> QUOTED PASSAGE:
------------------------------------------------------------

And lately, I am "spento."
I have nothing else to give--not in any realm of life.
So like any emotionally-imbalanced mother would do, I let him stay home.
In fact, I let them all stay home. I couldn't fight--not today--not with gaping wounds wrought by unkind teachers and pressure and feelings of inadequacy and hopelessness.
Not today.
But I am not one to sit still. When I am "spento," the only things that keep me moving are my kids. Because I know they are the only eternal and tangible people in my life that I can invest in and see a return no matter my emotional state, no matter the circumstances.
A few years ago, when I was pregnant with Ezra, we spent a summer in Africa. The trip was awful in almost every sense of the word. I remember this moment of hopelessness in my heart as I felt alone and depressed, as if my heart had been replaced by a ten-pound weight. And tears formed in my eyes as I set up plastic bottles as a make-shift bowling lane for my kids. And we threw the ball and knocked the pins down. And I'm pretty sure Elias, who was three then, asked me if I was crying. And I'm pretty sure I had a meltdown in front of him and his baby sister.
They are used to that kind of thing.
And when it was over, we set the "pins" up again and rolled the big rubber ball.
I cannot, will not, give up on this one thing.
Mothering.
And so, Elias and I sat and wrote his multiplication facts on construction paper. We cut them out and made them into color-coded flash cards.
And we practiced.
With each correct answer, the air became a little lighter and his shoulders became less tense. And he smiled. And I laughed at his silly jokes...even if they weren't very funny.
Because laughter is the best kind of medicine.
I spent most of my twenties living in the land of what-ifs. Prone to depression since I was thirteen, I have often felt like I was running from sadness, questioning every good and perfect gift God has given me, foreseeing an unforeseeable future where all of these good things (mostly people) would be gone and I'd be alone and depressed.
With cats.
And I don't even like cats.
And thus, in my twenties, I didn't get too close to people. I watched a few friendships fall through the cracks or simply dissipate. I didn't understand balance in terms of humans and so I stood at arm's length so as not to get hurt.
Without expectations, there can be no disappointment.
But living without expectations is like living in pastels. We go through life avoiding conflict and in turn miss out on the deepest parts of one another as humans.

------------------------------------------------------------

> COLLECTED MATERIAL:
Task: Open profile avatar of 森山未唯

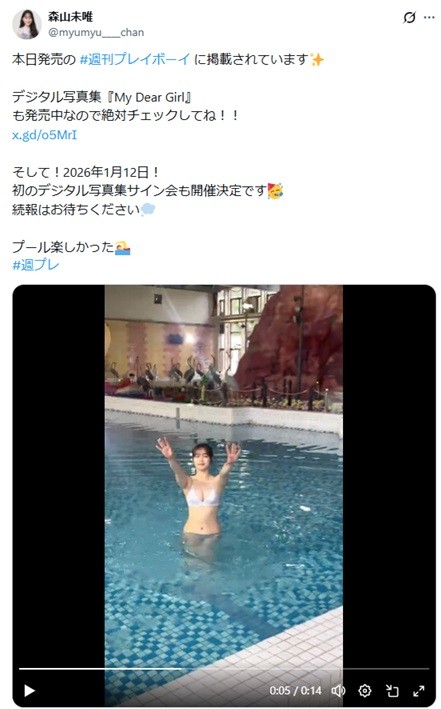Action: tap(27, 24)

------------------------------------------------------------

> PROBLEM:
Extend the essay about mothering through depression, starting right after its last sentence. The lines above have no connection to the essay.

> RESULT OF THE TASK:
Without pain, we would not know joy. Without Burnt Sienna, there would be no Cobalt Blue.
Barely doing the splits into my thirties, I like to think I have learned to live a little less in pastels and a little more in vivid colors. I confront a whole lot more, but with more grace than when I was a teenager, before the world taught me that you lose a lot of friends when you speak your mind, especially when you aren't doing it in love (hence the pastels in my twenties).
On the flip-side, I have learned that when someone confronts me, the world isn't ending. My identity is not at stake. This is part of being an adult, after all. I swallow. I accept. I think about their words. And I try to be humble, even though (with certain people) that can be a very daunting task.
I have also learned to laugh a little more, to take each day as it comes and to not (always) live in the land of what-ifs.
These gifts could all be gone tomorrow.
Would I live with regret?
Or would I have loved despite the breaking? Would I remember every detail of my child's face because I took the time to sit next to her on the couch and marvel over each perfection? Would I know that despite the junk of deep, authentic relationships, that I put my heart on the pavement at times?
I do not know these answers for sure.
But in my thirties, I know I'm trying to find them.
So when I am spento, I suppose there is only one thing I can do. It's the same thing I tell my little sisters when they are dealing with the crap of their twenties.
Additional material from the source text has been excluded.